Periretiküler amiloidoz (a. perireticularis; eşanlamlı a. parankimal), amiloid birikimlerinin esas olarak damarların çevresinde ve çeşitli organların perivasküler boşluklarında lokalize olduğu bir amiloidoz türüdür.
Çoğu zaman böbrekler etkilenir, daha az sıklıkla dalak, karaciğer, lenf düğümleri ve diğer organlar etkilenir. Böbreklerde amiloid, glomerüler kılcal damarların çevresinde ve küçük arterlerin ve arteriyollerin duvarlarında birikir. Bu, glomerüllere kan akışının bozulmasına ve hyalinozlarının gelişmesine yol açar.
Klinik olarak periretiküler amiloidoz, proteinüri, hematüri, arteriyel hipertansiyon ve böbrek fonksiyonunun kademeli olarak bozulmasıyla kendini gösterir. Tanı, etkilenen organın biyopsi örneğinde tipik perivasküler amiloid birikintilerinin tanımlanmasıyla histolojik olarak doğrulanır.
Tedavi genellikle semptomatiktir. Hastalığın ilerleyici doğası ve kronik böbrek yetmezliğinin gelişmesi nedeniyle prognoz ciddidir.
Amiloidoz, ağırlıklı olarak fibriler proteinler ve bunların parçalanma ürünlerinden oluşan karakteristik bir protein-polisakarit amiloid kompleksinin dokularda birikmesiyle karakterize edilen bir hastalıktır. Amiloid birikimi, vücuttaki karmaşık proteinlerin metabolizmasının ihlali sonucu oluşurken, endojen biyojenik aminlerin ve metabolik kofaktörlerin içeriği normdan sapar, bu da amiloid polipeptitlerin daha aktif bir şekilde üretilmesini gerektirir ve bu da yeteneğini kaybeder. emilir ve vücuttan atılır.
Böylece, karaciğerdeki protein ve polisakkarit bileşenlerinin normal metabolizmasının fizyolojik mekanizmaları, genetik yatkınlık, toksik toksik maddelere maruz kalma, mikro elementlerin fazlalığı veya eksikliği, sağlıksız beslenme ve çok daha fazlası gibi çeşitli olumsuz çevresel faktörlerin etkisi altında bozulur. Organizmadaki metabolik süreçlerin işleyişini etkiler.

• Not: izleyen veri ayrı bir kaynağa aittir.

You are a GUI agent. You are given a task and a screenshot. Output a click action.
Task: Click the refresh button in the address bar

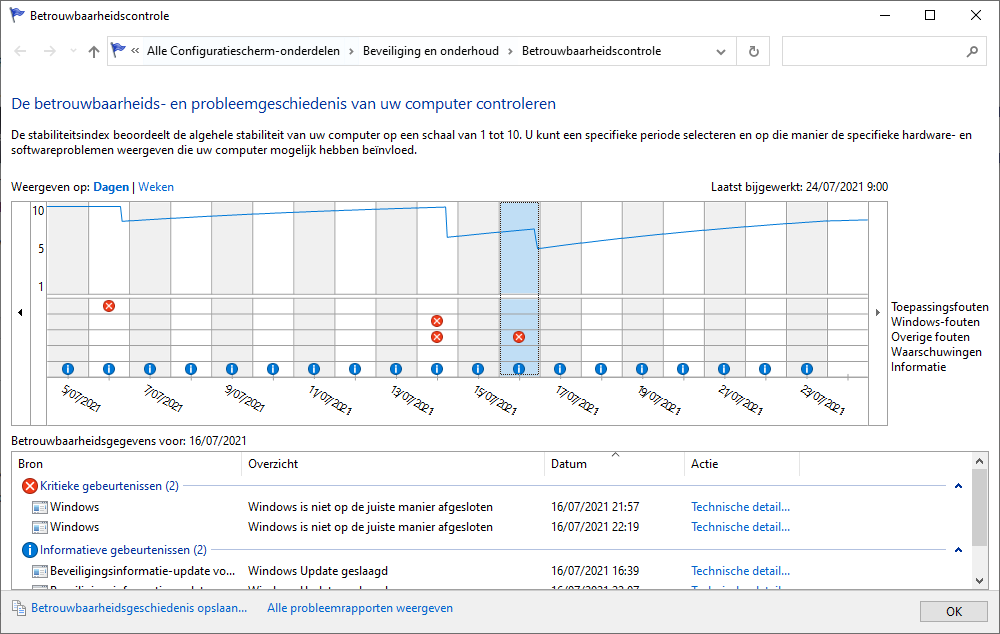[754, 51]
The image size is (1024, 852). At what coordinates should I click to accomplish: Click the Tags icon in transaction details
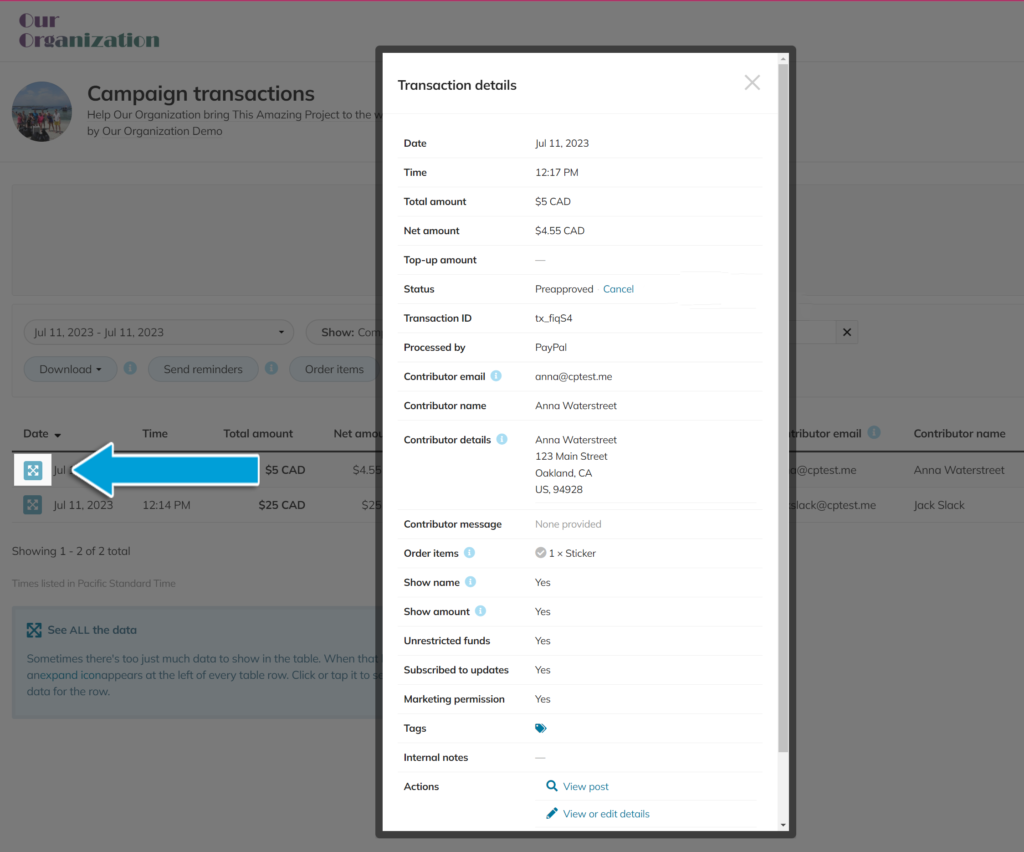click(541, 729)
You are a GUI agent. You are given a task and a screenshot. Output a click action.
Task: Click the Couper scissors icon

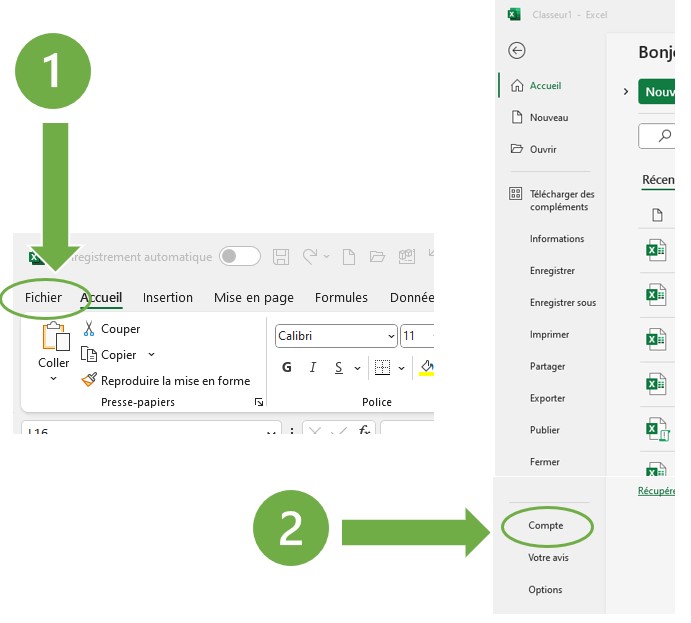point(89,329)
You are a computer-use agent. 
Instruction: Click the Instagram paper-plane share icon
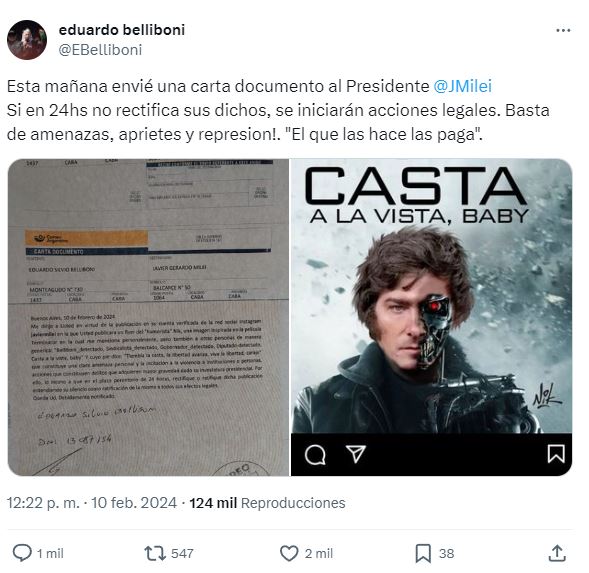[355, 454]
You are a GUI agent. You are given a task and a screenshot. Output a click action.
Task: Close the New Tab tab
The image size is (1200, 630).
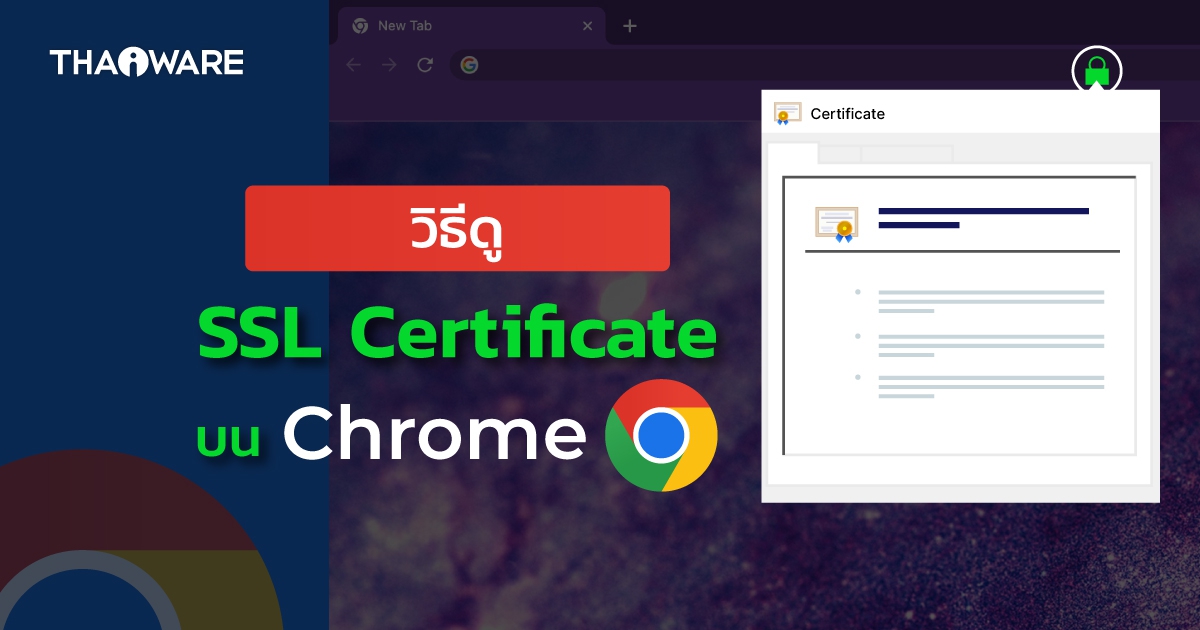pos(588,25)
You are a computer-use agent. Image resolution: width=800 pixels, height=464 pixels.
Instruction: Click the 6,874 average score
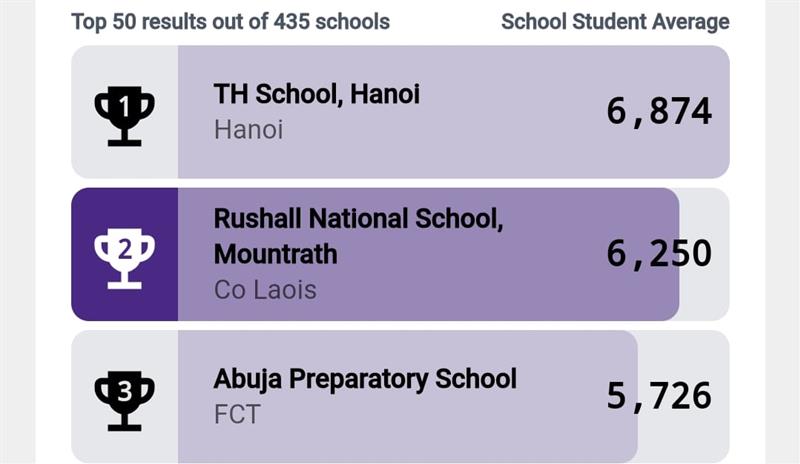pos(659,111)
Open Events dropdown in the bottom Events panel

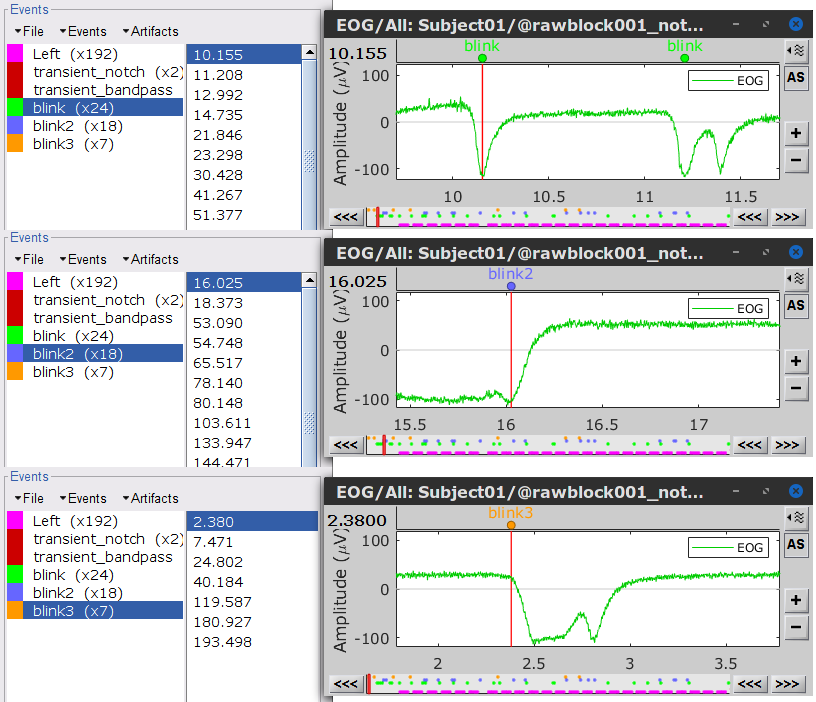pyautogui.click(x=83, y=498)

Bazı risk faktörleri erkekleri kadınlardan çok daha az etkileyebilir, dolayısıyla bu hastalığa yakalanma olasılığındaki yaş farklılıkları küçüktür. Hamilelik ve menopoz, bir kişinin hayatında kadın vücudunun biyokimyasal bileşiminde önemli değişikliklerin meydana geldiği dönemlerdir. Bu değişikliklerin bir sonucu olarak 45 yaş üstü kadınlarda hastalığa yakalanma riski önemli ölçüde daha yüksekken, genç kızlarda bu faktörün gelişme yüzdesi oldukça düşüktür. Ayrıca Interferon, Melphalan, siklofosfamid gibi bazı hepatotoksik antitümör ilaçların amiloidozun spontan oluşumunu tetikleyebildiği de bilinmektedir.
Bir hastalığın belirtileriyle ilgili şikayetlerle düzenli olarak doktora gidiyorsanız sorun, terapistler, narkologlar, onkologlar veya bulaşıcı hastalıklar uzmanları gibi çeşitli uzmanlık alanlarındaki doktorlar tarafından tedavi edilebilir. Tedavinin yönü büyük ölçüde hastalığın gelişiminde ne kadar ilerlediğine bağlıdır. Alanı sınırlı olan dokularda amiloid birikimi olması durumunda konservatif tedavi uygulanabilir ve birden fazla organın geniş çapta hasar görmesi durumunda durumun cerrahi olarak düzeltilmesi endikedir. Zamanında tespit ve yeterli tedavi ile iyileşme şansı oldukça yüksektir, ancak ilerlemiş amiloidoz döneminde, başarılı bir operasyondan sonra bile hayatta kalma istatistikleri arzulanan çok şey bırakıyor.